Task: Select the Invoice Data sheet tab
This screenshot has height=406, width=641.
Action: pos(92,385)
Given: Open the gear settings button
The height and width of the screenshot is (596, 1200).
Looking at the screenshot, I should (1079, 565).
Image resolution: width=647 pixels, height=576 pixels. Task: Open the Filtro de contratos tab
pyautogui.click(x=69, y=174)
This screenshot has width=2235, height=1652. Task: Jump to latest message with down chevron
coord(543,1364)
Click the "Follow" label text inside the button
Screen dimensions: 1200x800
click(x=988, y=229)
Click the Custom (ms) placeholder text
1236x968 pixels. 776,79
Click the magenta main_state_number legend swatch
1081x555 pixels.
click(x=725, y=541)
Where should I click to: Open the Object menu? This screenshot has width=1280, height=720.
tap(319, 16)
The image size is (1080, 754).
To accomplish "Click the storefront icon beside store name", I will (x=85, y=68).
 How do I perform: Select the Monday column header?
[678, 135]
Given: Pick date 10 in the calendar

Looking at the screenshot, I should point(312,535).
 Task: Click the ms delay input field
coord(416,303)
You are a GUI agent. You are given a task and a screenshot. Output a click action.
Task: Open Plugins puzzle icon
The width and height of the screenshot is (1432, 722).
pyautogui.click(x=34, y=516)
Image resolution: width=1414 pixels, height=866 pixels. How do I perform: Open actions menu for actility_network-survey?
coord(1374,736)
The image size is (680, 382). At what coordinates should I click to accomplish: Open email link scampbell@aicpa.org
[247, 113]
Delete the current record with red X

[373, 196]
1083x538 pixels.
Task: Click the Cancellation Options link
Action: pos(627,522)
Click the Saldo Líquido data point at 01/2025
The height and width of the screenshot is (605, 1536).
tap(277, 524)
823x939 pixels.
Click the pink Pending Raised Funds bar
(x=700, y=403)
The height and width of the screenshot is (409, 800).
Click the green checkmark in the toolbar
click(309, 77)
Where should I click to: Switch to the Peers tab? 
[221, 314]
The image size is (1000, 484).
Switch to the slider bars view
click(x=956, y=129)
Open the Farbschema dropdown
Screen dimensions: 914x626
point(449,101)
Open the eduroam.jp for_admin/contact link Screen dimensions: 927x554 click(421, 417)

· · · · ·

For each line in the entries that contains the string "icon", make a copy.

[ANSWER TO THIS PROBLEM]:
To accomplish "Click the storefront icon beside store name", I will (x=85, y=68).
Task: Open Plugins puzzle icon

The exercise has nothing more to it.